Le Congrès a créé les deux géants du crédit hypothécaire pour fournir un «logement abordable», et ni le système financier, ni les contribuables ne seront en sécurité tant que le Congrès n’aura pas réduit le champ d’action des deux jumelles toxiques, et ultimement mis fin à leur existence.

Bernard Martoïa

(1) J’avais vu juste le 30 août 2008 dans cet article intitulé «La responsabilité de deux administrations démocrates», publié sur mon blog droite-conservatrice, alors que tous les journalistes et politiques français accusaient à tort et à travers le libéralisme, thème qui fut repris à son compte par le président de la République dans son discours de Toulon. Il est tragique que ceux qui se trompent tout le temps en France ne soient pas sanctionnés un jour par les lecteurs ou par les électeurs.

(2) «Les Cendres d’Angelo», du 17 août 2009, un autre article intéressant sur mon blog à propos de cet homme d’affaires véreux qui a ruiné le contribuable américain mais qui est protégé par l’establishment.

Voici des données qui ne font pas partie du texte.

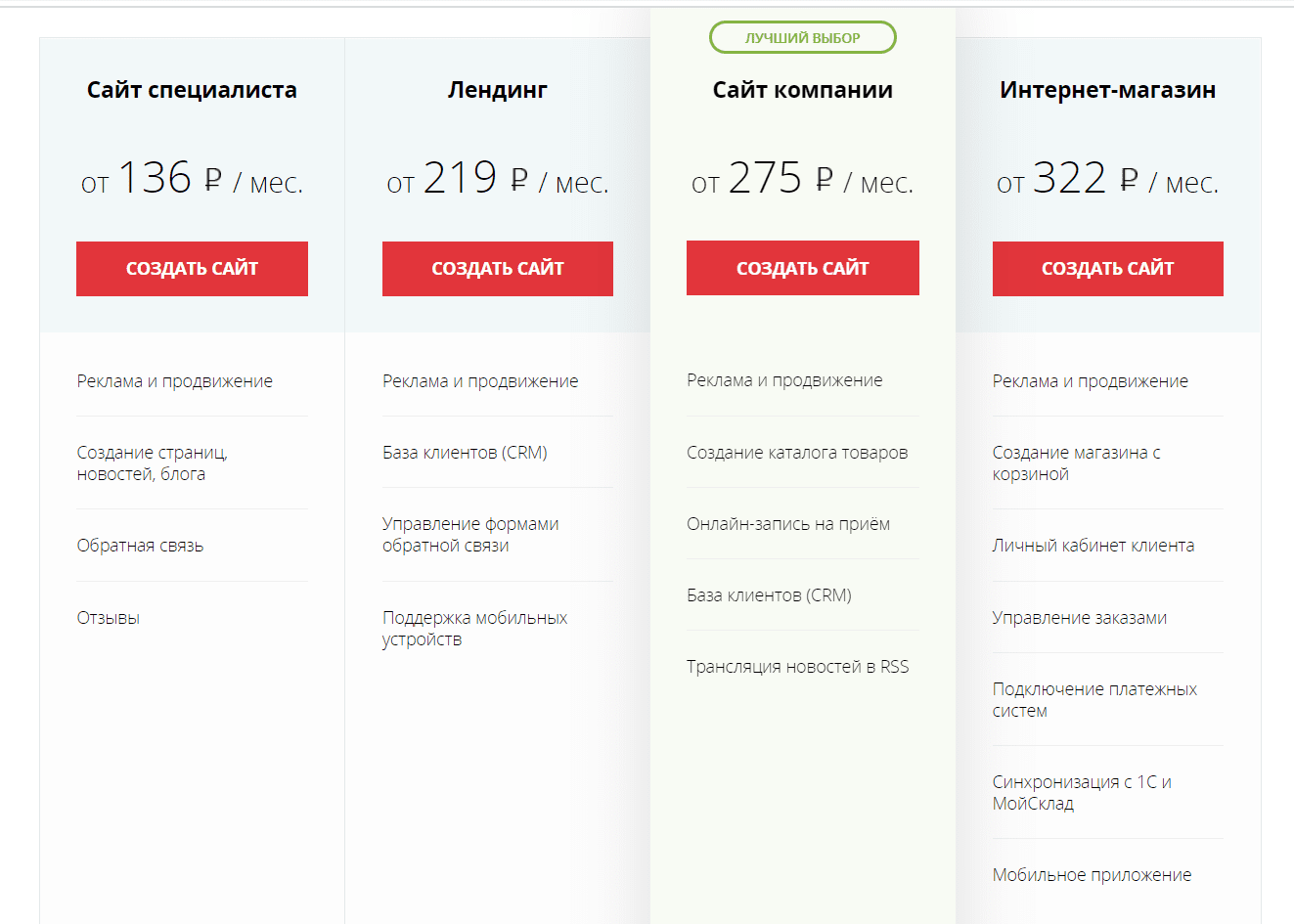Select Поддержка мобильных устройств feature
This screenshot has height=924, width=1294.
[475, 629]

(3) Il ne faut pas oublier que l’ancien speaker démocrate à la Chambre des Représentants est l’élue du cinquième district de Californie, qui est celui de la capitale, Sacramento, où la bulle immobilière a été l’une des plus grosses du pays. Par sa faute et celle de ses amis présidant aux destinées des deux entités parapubliques, des rues entières furent en vente après l’éclatement de la bulle, comme je l’ai appris d’une amie qui vit dans la capitale de la Californie. Relire aussi mon article cocasse » du 29 décembre 2008, sous le titre «Des millions de piscines individuelles converties en patinoires par la faute des keynésiens », où je raconte comment de jeunes patineurs utilisent les piscines des maisons abandonnées. On ne soulignera jamais assez le rôle néfaste de l’Etat et de ses épigones, comme la Fed et les sœurs jumelles, qui sont à l’origine de cette bulle immobilière. La S.E.C. vient de le prouver. Le candidat républicain Newt Gingrich, qui est passé très provisoirement en tête dans les sondages, a reçu de la part de Freddie Mac 1,5 million de dollars en tant que «consultant», mais l’intéressé ne se rappelle pas exactement combien il a touché. Ses contrats de consultant s’étalent sur une longue période allant de 1999 à 2007.